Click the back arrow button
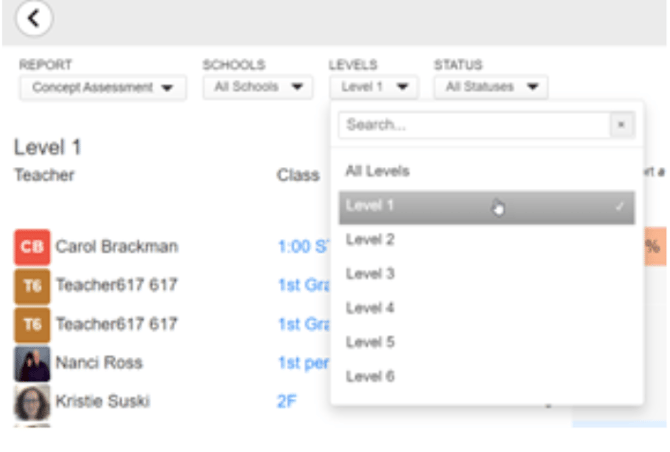Screen dimensions: 670x452 click(x=34, y=17)
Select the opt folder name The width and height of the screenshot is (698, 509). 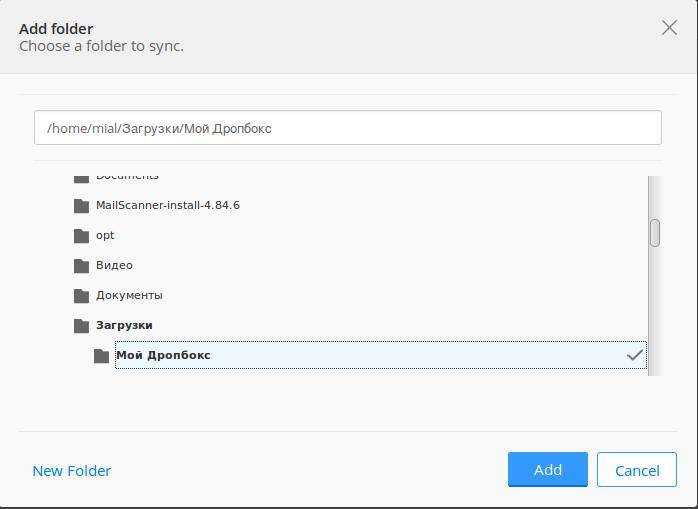click(x=105, y=235)
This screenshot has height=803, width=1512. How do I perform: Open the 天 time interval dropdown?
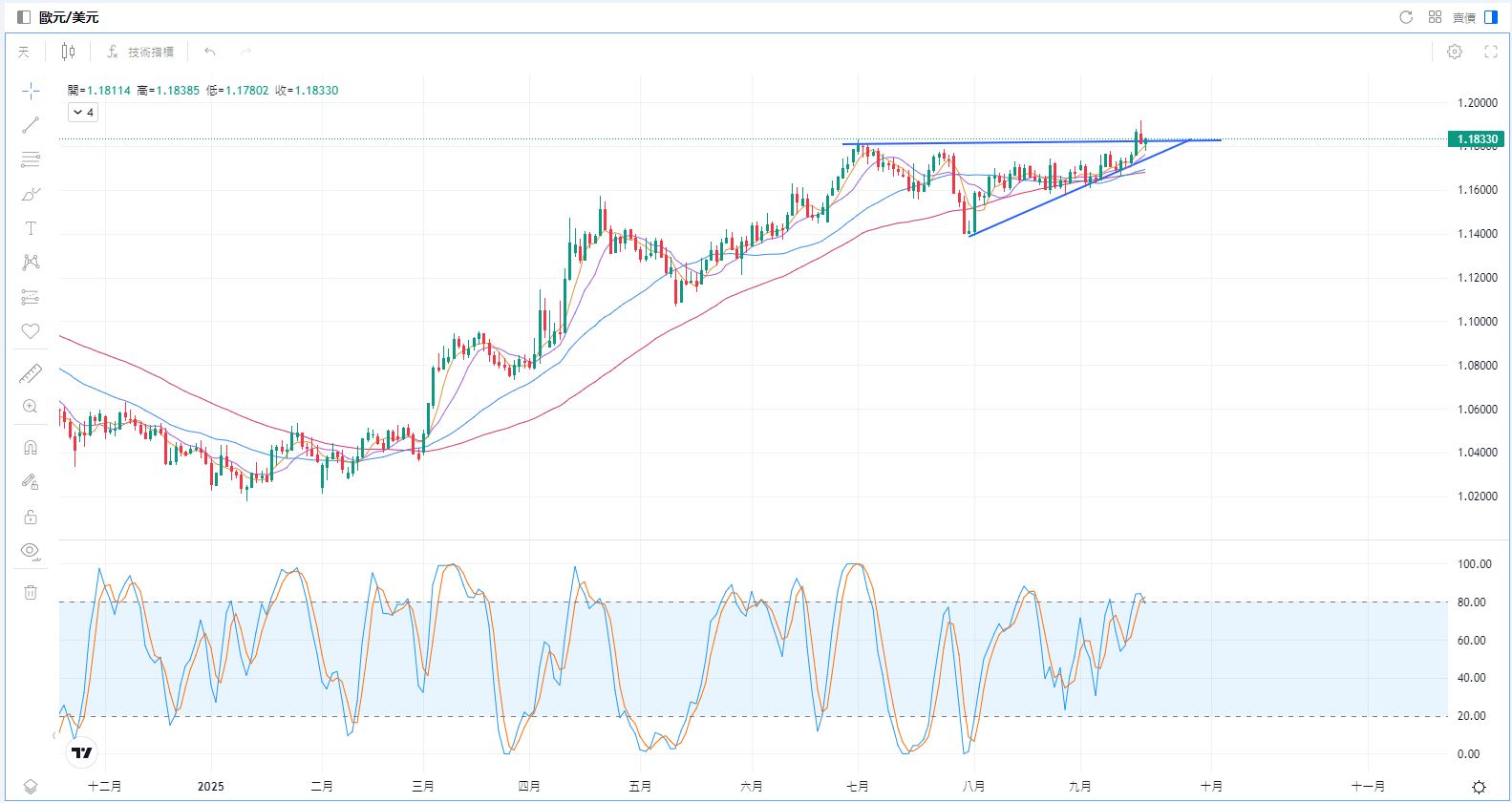(24, 52)
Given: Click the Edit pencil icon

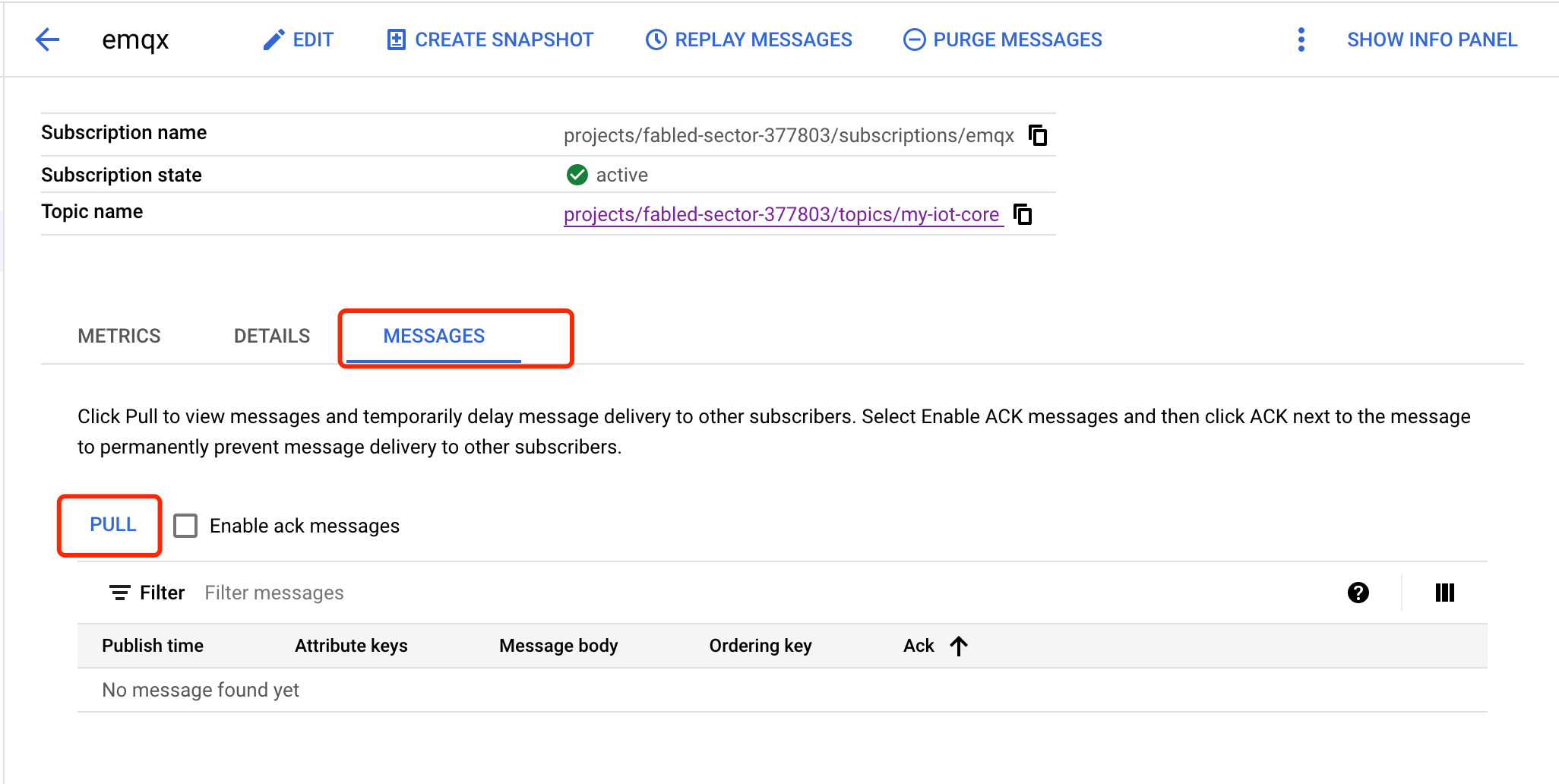Looking at the screenshot, I should [x=274, y=40].
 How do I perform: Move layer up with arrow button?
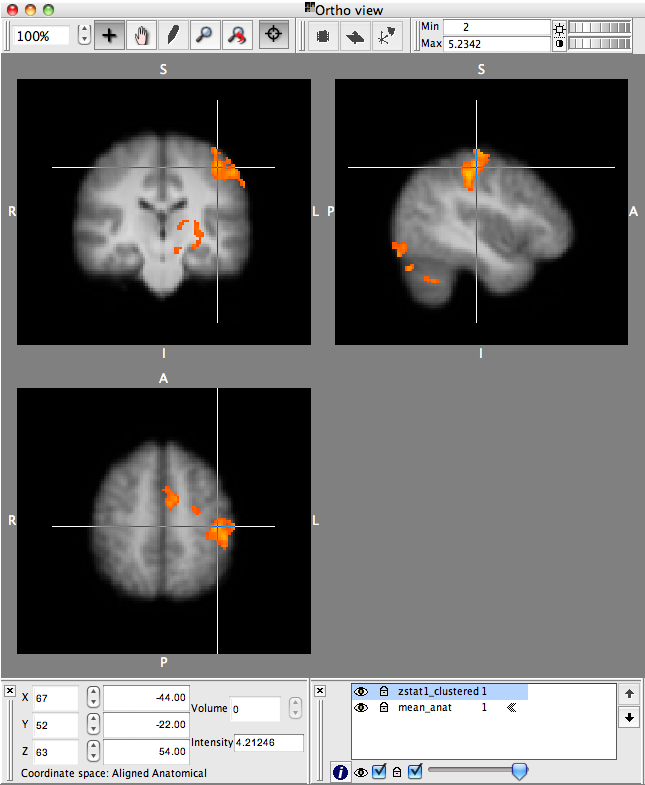[629, 693]
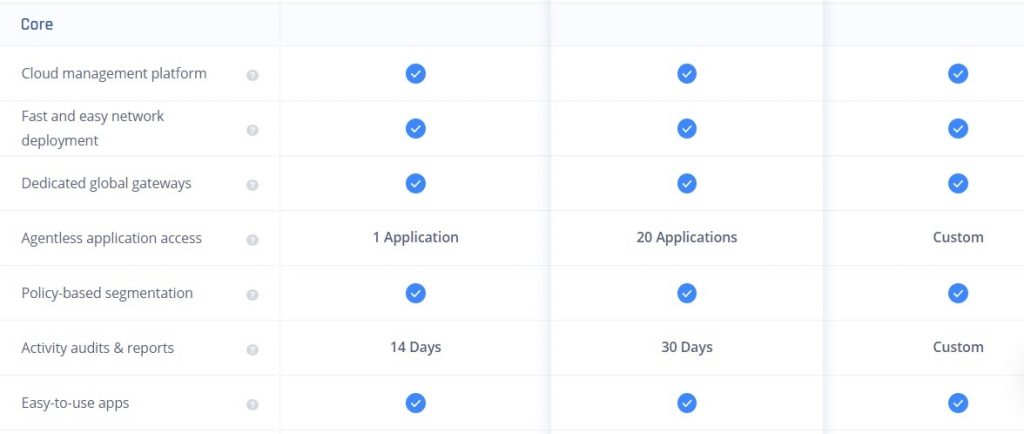Click the Core section header
The height and width of the screenshot is (434, 1024).
(x=37, y=24)
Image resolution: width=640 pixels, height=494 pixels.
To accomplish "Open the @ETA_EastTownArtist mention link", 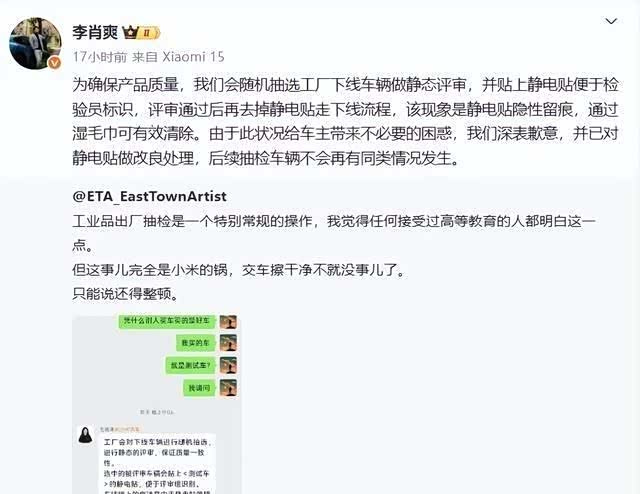I will coord(149,196).
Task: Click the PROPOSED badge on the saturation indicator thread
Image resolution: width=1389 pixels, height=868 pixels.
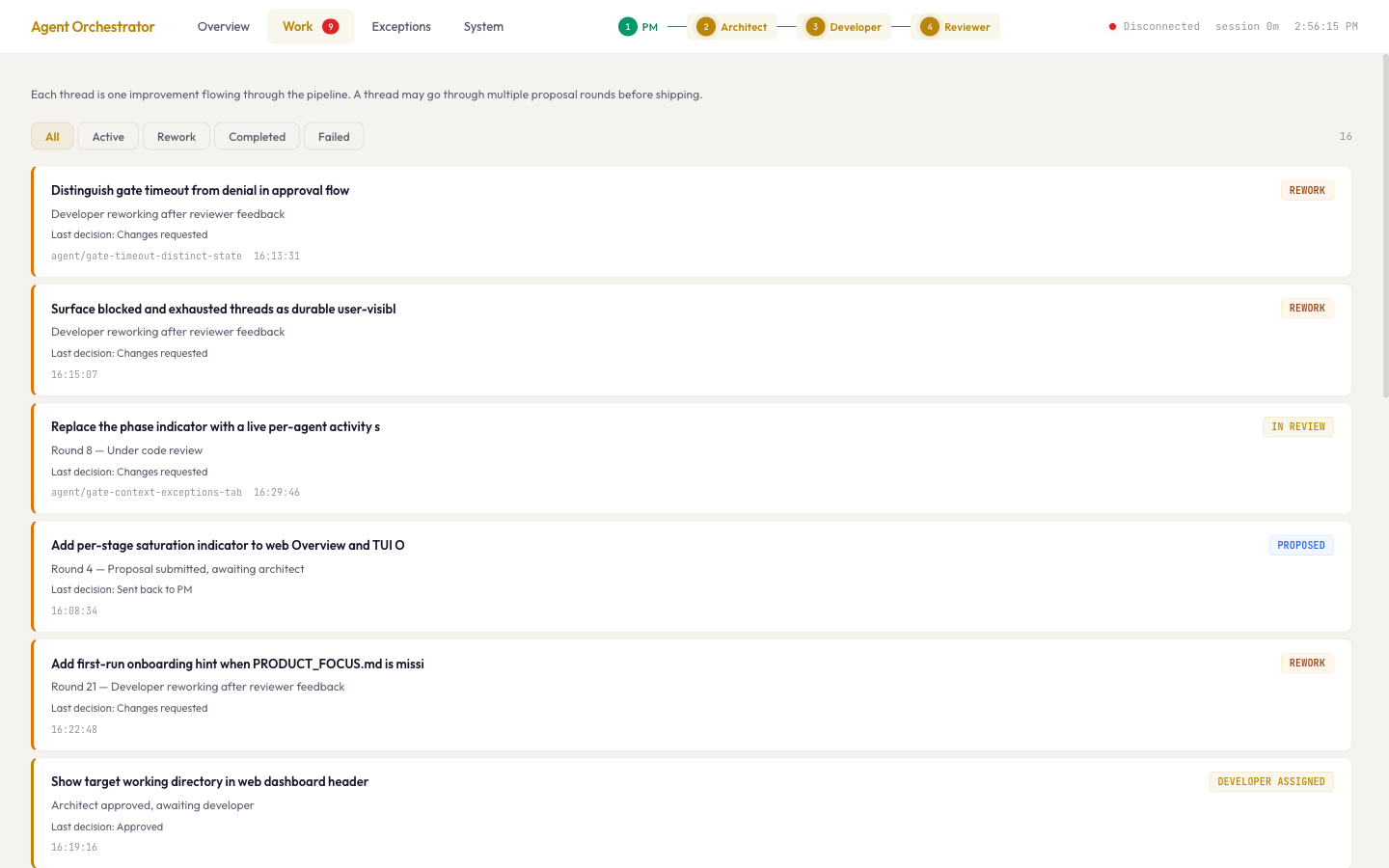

What the task requires
Which lines in the entries above contain the word "resolution"? Find each one and copy it out in full.

Output for this exercise
Image resolution: width=640 pixels, height=494 pixels.
Image resolution: width=1389 pixels, height=868 pixels.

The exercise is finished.